激しい変化の時代において、企業が持続的成長を遂げていくためには、多様な価値観や観点からの経営チェックが不可欠です。ステークホルダーの代表である社外取締役の意見を積極的に活かし、企業価値の向上に資するガバナンス体制を構築していきます。
人材の成長と活躍を促し、会社の強みにしていく
INPEXで働く社員は、その約4割が外国籍人材であり、その多様性をグローバルな事業展開に活かしていることが、INPEXの人的資本経営における特色の一つであると捉えています。外国籍人材を単にローカルスタッフとして現地雇用するだけでなく、グローバル人材として世界各国のさまざまなプロジェクトで活躍してもらい、そのために必要な教育も積極的に行っています。INPEXが必要としているのは、世界中どこでもプロジェクトを自ら立ち上げ、切り拓いていける自律的な人材であり、そうした人材の成長と活躍を促していくことが、価値創出の原点であると考えています。
一方、エネルギー業界が持つ「男っぽい職場」というイメージのためか、女性社員の割合が全体の約2割にとどまっており、課題を残しています。
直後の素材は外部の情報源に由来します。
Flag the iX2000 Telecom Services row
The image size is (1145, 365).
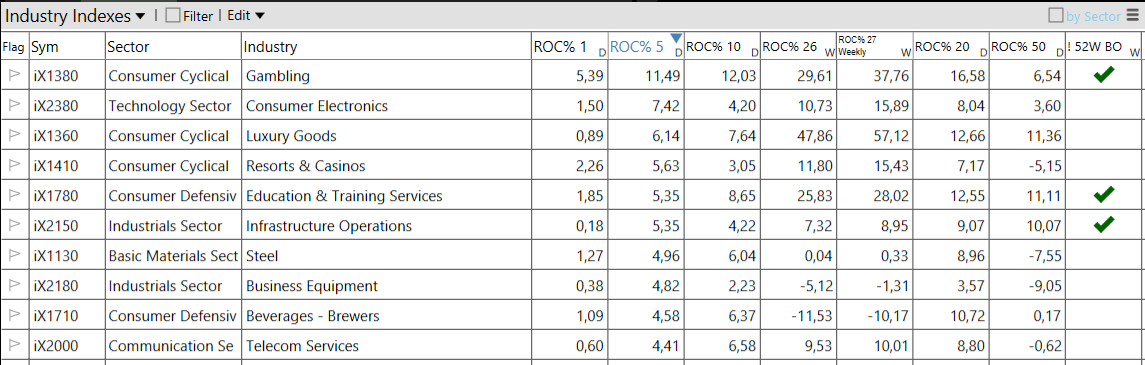click(x=15, y=345)
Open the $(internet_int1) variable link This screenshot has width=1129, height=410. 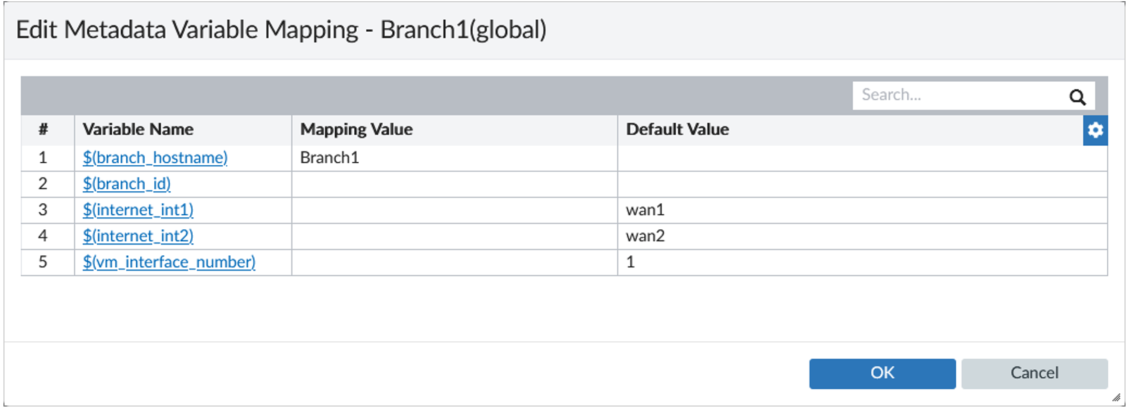pos(138,210)
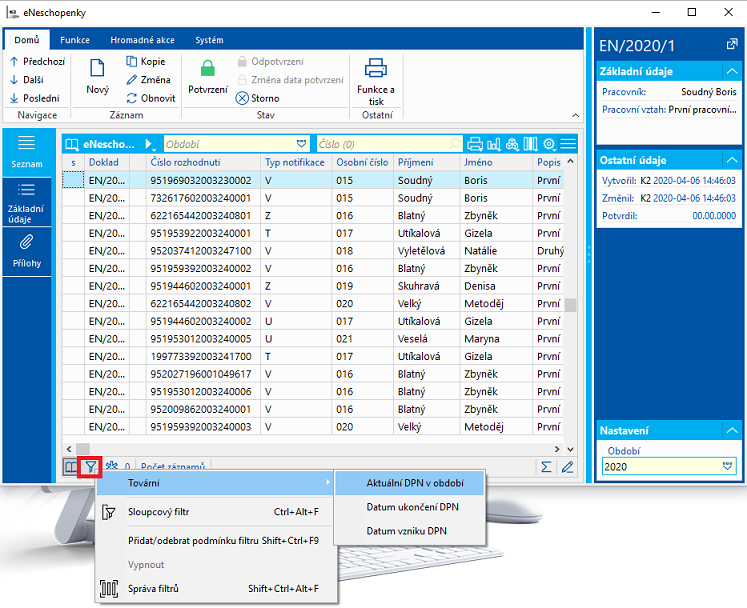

女性が大いに活躍できる会社づくりは、すべての社員にとって働きやすい職場づくりでもあり、従業員エンゲージメントの向上にもつながっていくはずです。そうした認識のもと、社内では2024年度より「女性活躍推進タスクフォース」を立ち上げ、女性社員が主体となって改革への取り組みを進めています。
また、INPEXでは全社員を対象として個人の都合により退職を余儀なくされた意欲のある従業員の復職を可能とするため、ジョブリターン制度を導入しています。
多様性へのフレキシビリティが、会社の強みとなり、企業価値の拡大をもたらします。INPEXは、社員一人ひとりが、より豊かな社会づくりに貢献するエネルギー供給の担い手であることを自覚しながら、活躍の舞台を大きく拡げていく会社を目指してまいります。
※本記事は、株式会社INPEX「統合報告書2023」より転載しております。